What are the lines, word for word, from the line with "Open the product group hierarchy icon" up to and including the line with "Image resolution: width=532" in the records below? Omit the pictures.

## [RECORDS PROVIDED]
Segment Open
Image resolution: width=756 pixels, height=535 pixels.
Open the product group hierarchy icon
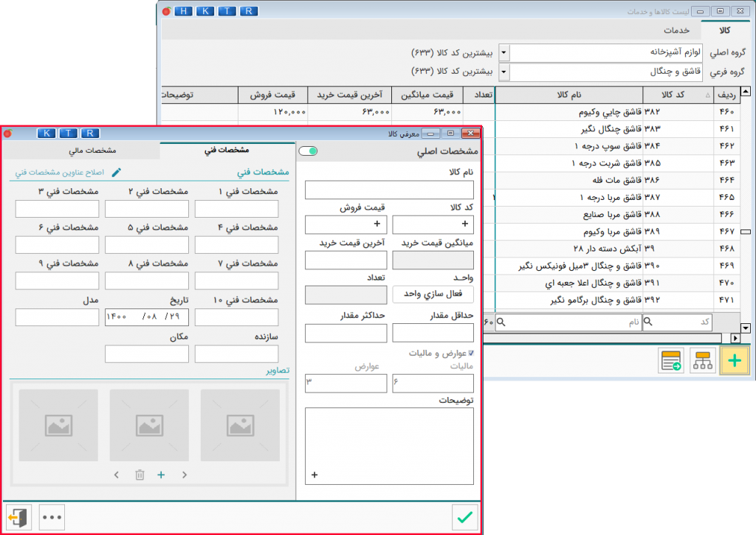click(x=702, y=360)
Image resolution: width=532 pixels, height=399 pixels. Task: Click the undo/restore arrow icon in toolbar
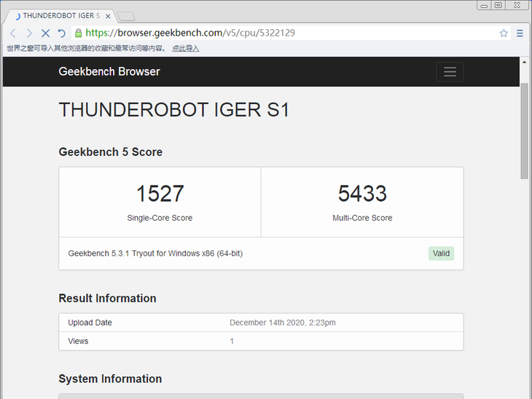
Segment Closed
Segment Open
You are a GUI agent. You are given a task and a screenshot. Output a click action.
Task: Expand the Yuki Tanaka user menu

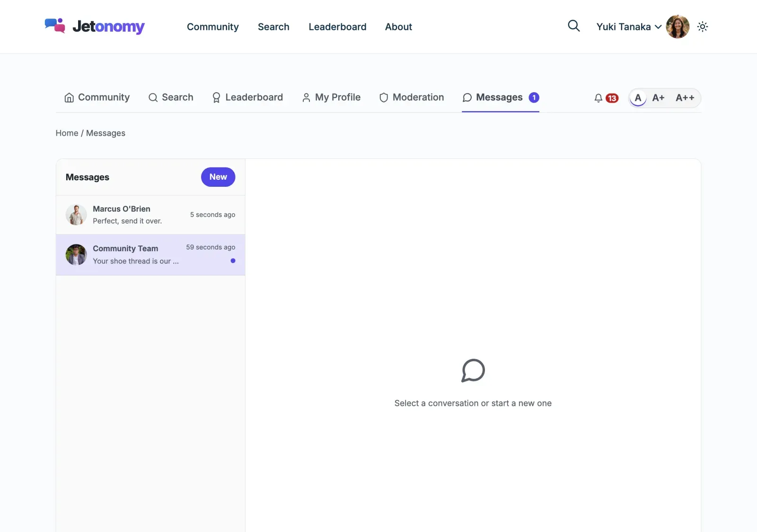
Segment Closed
## [TASK RESPONSE]
Open the product group hierarchy icon
click(x=702, y=360)
Image resolution: width=532 pixels, height=399 pixels. Task: Click the undo/restore arrow icon in toolbar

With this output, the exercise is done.